● Activity:
Read the data, and whenever a line holds the word "arrow", report that line.

● Data records:
■ ■ ■

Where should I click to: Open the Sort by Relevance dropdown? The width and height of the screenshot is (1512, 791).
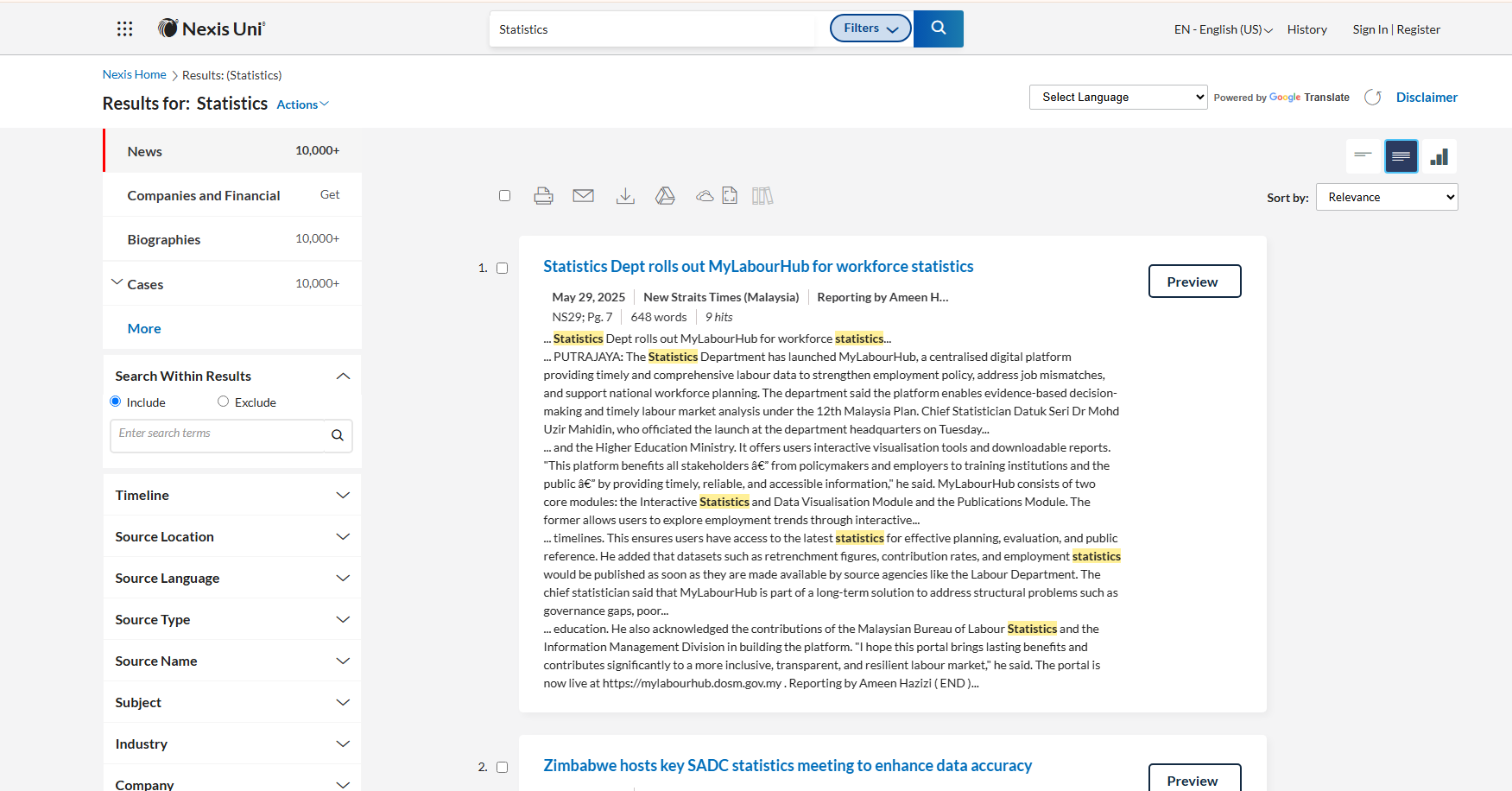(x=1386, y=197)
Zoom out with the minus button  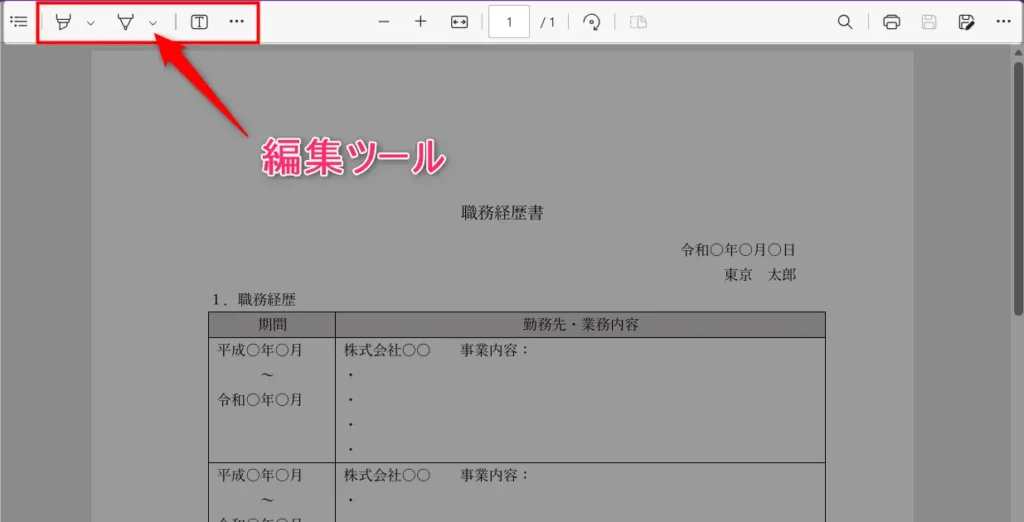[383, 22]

■ ■ ■

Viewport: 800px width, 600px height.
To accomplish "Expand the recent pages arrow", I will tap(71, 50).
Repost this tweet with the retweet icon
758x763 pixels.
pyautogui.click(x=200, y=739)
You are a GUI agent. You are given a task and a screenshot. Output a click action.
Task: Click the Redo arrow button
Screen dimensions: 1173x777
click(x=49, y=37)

■ ■ ■

● Exercise result:
To accomplish "Expand the recent pages arrow", I will tap(71, 50).
Task: Click the Redo arrow button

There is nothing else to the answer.